Varias asociaciones denuncian la aparición de grandes grietas en la ladera del embalse de Yesa

Imagen de las grietas en Yesa

Las asociaciones contrarias al recrecimiento del embalse de Yesa (Asociación Yesa+no, lanak gelditu elkartea y Asociación Río Aragón) han desvelado la nueva aparición de grietas de varios metros de profundidad en la ladera derecha del embalse. Por ello, han exigido a la ministra de Transición Ecológica en funciones, Teresa Ribera, que garantice la seguridad de las poblaciones ribereñas y paralice las obras de recrecimiento.

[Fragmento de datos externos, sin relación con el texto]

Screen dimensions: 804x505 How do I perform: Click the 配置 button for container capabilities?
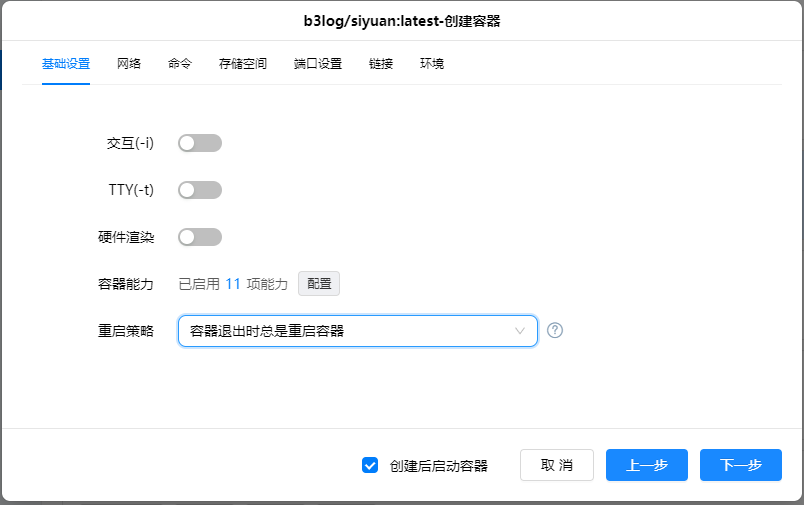click(x=319, y=284)
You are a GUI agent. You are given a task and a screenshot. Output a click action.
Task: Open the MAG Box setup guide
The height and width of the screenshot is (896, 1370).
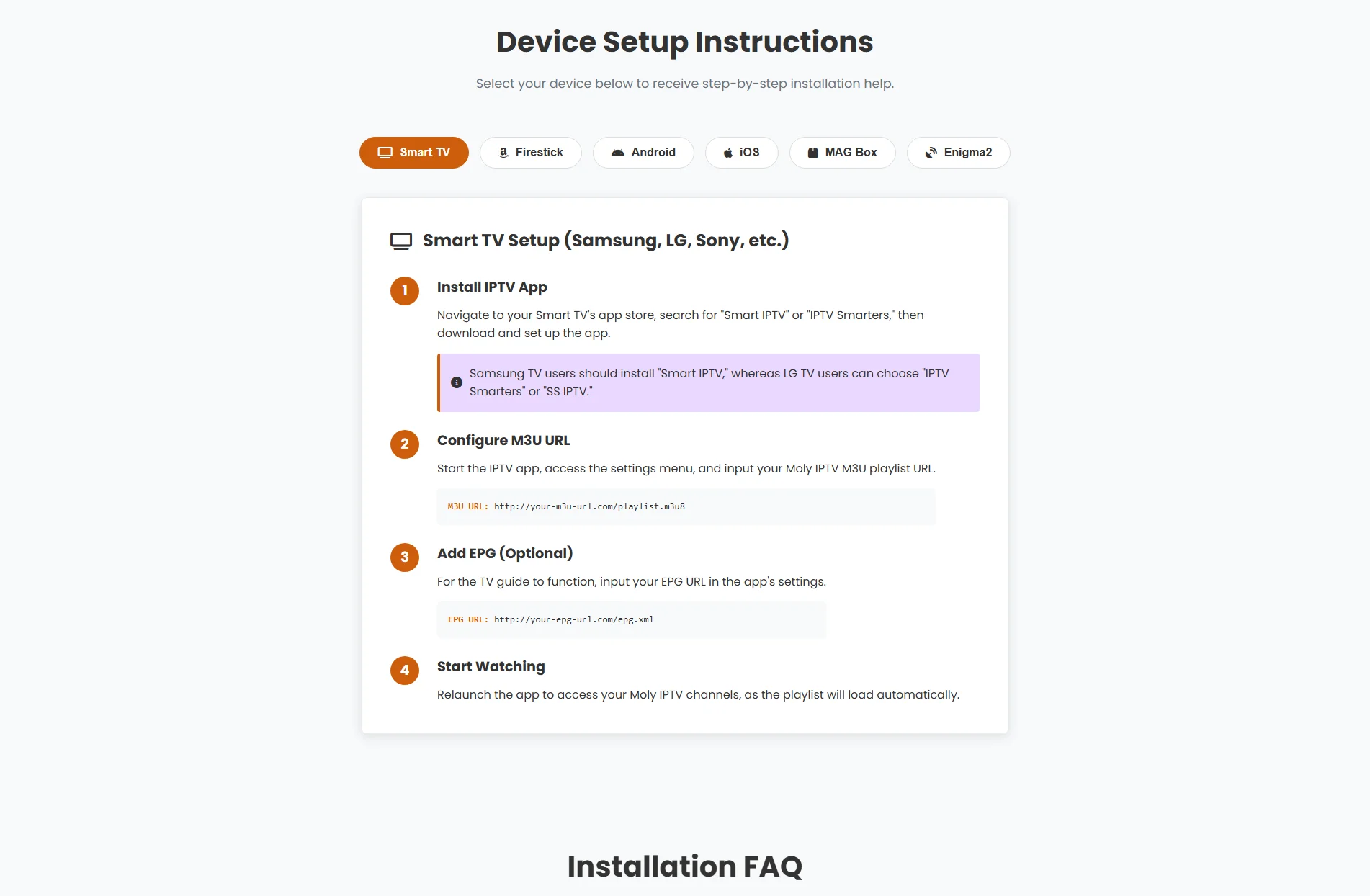[x=842, y=152]
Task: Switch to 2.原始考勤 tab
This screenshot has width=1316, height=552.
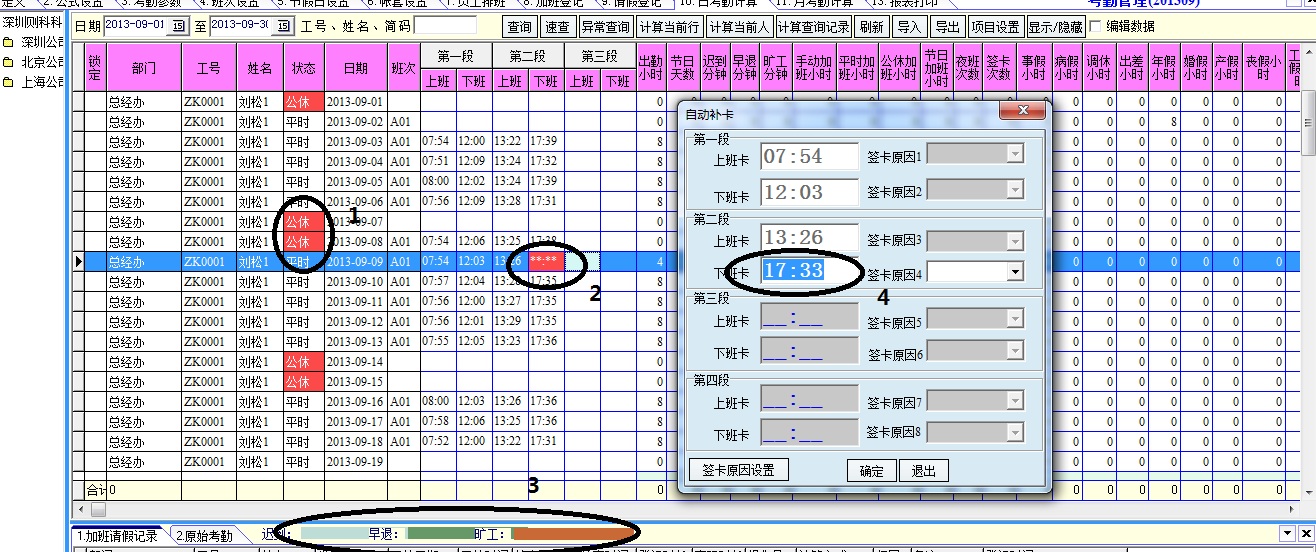Action: click(x=204, y=536)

“La aparición de estas grietas es un claro ejemplo del significado del concepto equilibrio estricto: falta de margen para la seguridad; algo que choca con el hecho de que las autoridades lo hayan usado para transmitir lo contrario”, han denunciado en un comunicado, recordando que hace menos de un mes, el Gobierno de Navarra presentó las conclusiones de un informe sobre la seguridad de esa misma ladera, en el que se asumía que todavía existen “importantes incertidumbres” sobre el comportamiento de los materiales o la hidrogeología de la ladera que “justificarían investigación complementaria”, y que serían necesarias medidas adicionales para garantizar la seguridad de la presa actual, aunque no se llevara a cabo el recrecimiento”.

A pesar del informe, las asociaciones lamentan que el Gobierno navarro “trató de maquillar los resultados y lanzar un mensaje engañosamente tranquilizador a la sociedad”. “Lo que tenemos es una ladera que sufre inestabilidad global, demostrada por la aparición de episodios de movimientos localizados en diversos puntos”, han lamentado.

“El recrecimiento de Yesa es un proyecto peligroso y la administración sigue sin poder garantizar su seguridad a futuro”, han denunciado, a la vez que han exigido a la ministra para la Transición Ecológica, Teresa Ribera que “demuestre su compromiso por una nueva cultura del agua y que paralice inmediatamente las obras de recrecimiento de Yesa”. Una obra, han recordado, “que en 18 años ha multiplicado por cuatro su presupuesto -de 113 a 460 millones de euros en 2019, de los cuales faltaría aún la mitad por invertir- y que es un ejemplo paradigmático de los faraónicos proyectos hídricos del pasado, que no ofrece soluciones reales ante la emergencia ecológica y climática”.

Las asociaciones de afectados han convocado una movilización el próximo 4 de enero en Sangüesa a las 19.30 horas para exigir “seguridad, transparencia y la paralización de las obras”.